Let’s not overlook the main purpose for going to college in the first place: to get an education. To perhaps earn a degree in an area of study that will gain employment to set a young person’s life on the right track for future success is the goal of the college institution. Not necessarily to hit a game-winning basket during March Madness.
When a student enters high school, his or her counselor will help devise a strategy for graduation. Which courses to take, when to take them, and at what level, are all things that go into consideration.
If that student is an athlete and participates on one of the high school’s teams, it is in the best interest of the teenager and their parents to make sure the courses they are taking keep them eligible to play in college should the opportunity arise.
It is often difficult to determine when a freshman will blossom on the field. Sometimes a student won’t even make a varsity squad and begin receiving ample playing time until their senior year. To wait and see if this will happen is a lack of planning. There is no harm in being prepared for what might transpire during the student’s athletic endeavors.
It is out of our hands as mere mortals to know when a skinny 5’10” freshman linebacker will blossom into a 6’2”, 225 lb all-region player as a senior. Why not be prepared for that?
Just as it is on the academic end—as far as planning a course of study for college, it is just as imperative to plan for the possibility of playing a sport in college. Not doing so could be eliminating possibilities unforeseen when getting a child going once they enter their prep years.
Receiving athletic scholarship consideration at a university is not an easy thing to acquire. If a female is already the top sprinter on her track team as a high school freshman and has tremendous potential, due to work ethic along with natural ability, then that track scholarship becomes a little more in focus early on.
In a team sport, such as track or wrestling, where individual performances decide the success of the team, college coaches can spot these talents easier than say that of a midfielder on the soccer team.
No matter the athletic situation, however, colleges rely on players being students. NCAA eligibility, accumulative grade point average, and ACT or SAT scores are generally among the first questions a student athlete will get when confronted by an interested college coach. Height, weight, graduation year and three-pointers scored in conference games are all statistics easily found by a college coach. A serious student athlete should be ready to rattle off some very good academic numbers to keep those initial conversations going.

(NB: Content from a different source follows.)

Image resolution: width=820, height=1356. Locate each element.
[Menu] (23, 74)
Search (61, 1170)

Good students reflect well on a university, more so than a good athlete. Only a small percentage of the student body makes up its athletic teams. And only a small percentage of those participants make up the contributing players on those teams.
It is naïve to place the future of a young student in the hands of chance.

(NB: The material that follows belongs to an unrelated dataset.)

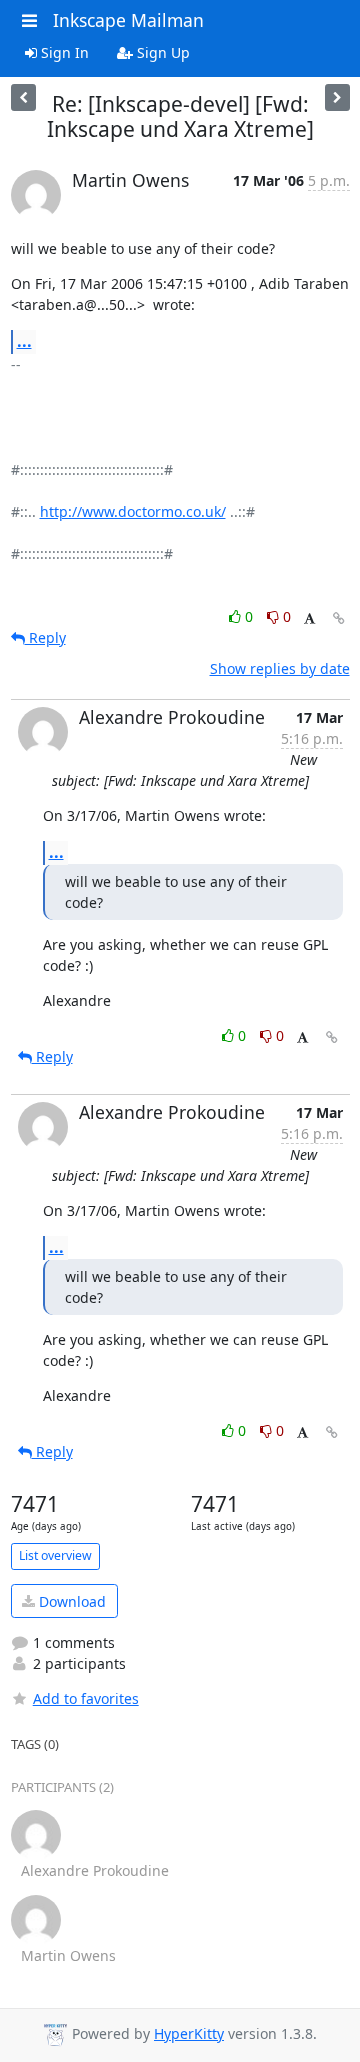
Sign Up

If playing football on the D1 level was an obvious destination for a high school player, then that would more times than not be determined before his junior year. Rarely does a school participating on a high level of athletics have athletic dollars remaining after a preps senior season.
If an opportunity such as that arises late in the game, that player must show records of being an excellent student if any scholarship assistance is to be offered.
Egos must be put to rest at this time. Academic scholarship money is the same as athletic scholarship money. It is green and it pays the astronomical college bills.